Echinacea + Tolbutamide

Echinacea does not appear to have a clinically relevant effect on the pharmacokinetics of tolbutamide.

Clinical evidence

In a pharmacokinetic study, 12 healthy subjects were given Echinacea purpurea root 400 mg four times daily for 8 days with a single 500-mg dose of tolbutamide on day 6. The AUC of tolbutamide was increased by 14%, and the time to maximum levels was increased from 4 to 6 hours.
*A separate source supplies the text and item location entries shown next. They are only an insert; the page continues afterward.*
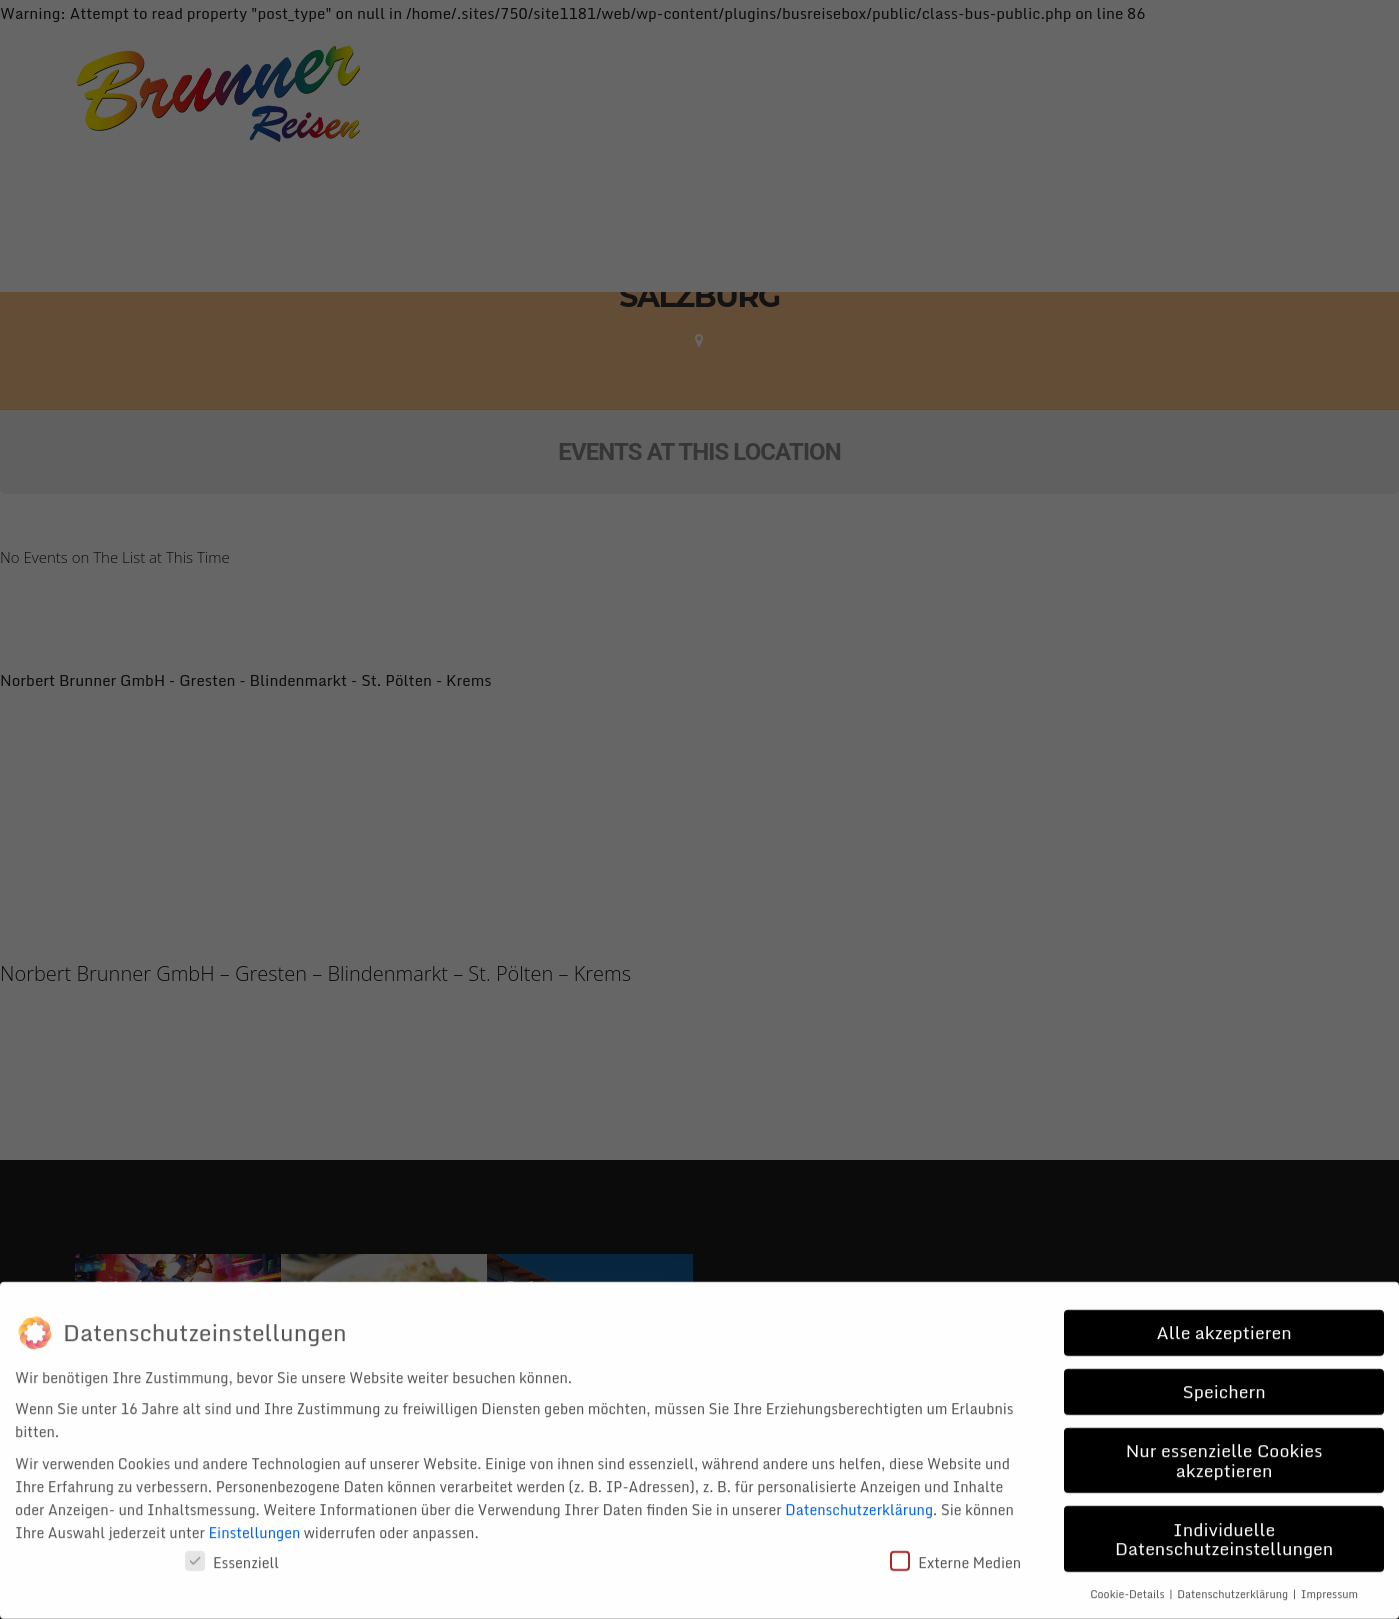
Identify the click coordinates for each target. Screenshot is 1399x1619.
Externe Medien (955, 1548)
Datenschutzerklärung (859, 1495)
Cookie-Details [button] (1128, 1580)
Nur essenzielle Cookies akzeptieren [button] (1224, 1447)
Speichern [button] (1224, 1378)
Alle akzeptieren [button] (1224, 1319)
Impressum (1329, 1580)
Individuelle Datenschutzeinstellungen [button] (1224, 1525)
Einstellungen (255, 1518)
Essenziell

The oral clearance was decreased by a mean of 11%, although 2 subjects had a 25% or greater reduction.

Experimental evidence

No relevant data found.

Mechanism

No mechanism expected.

Importance and management

This one study suggests that echinacea does not significantly affect the pharmacokinetics of tolbutamide, and therefore no tolbutamide dosage adjustments appear necessary if echinacea is also taken.

Tolbutamide is used as a probe substrate for CYP2C9, and therefore these results also suggest that a clinically relevant pharmacokinetic interaction between echinacea and other CYP2C9 substrates is unlikely.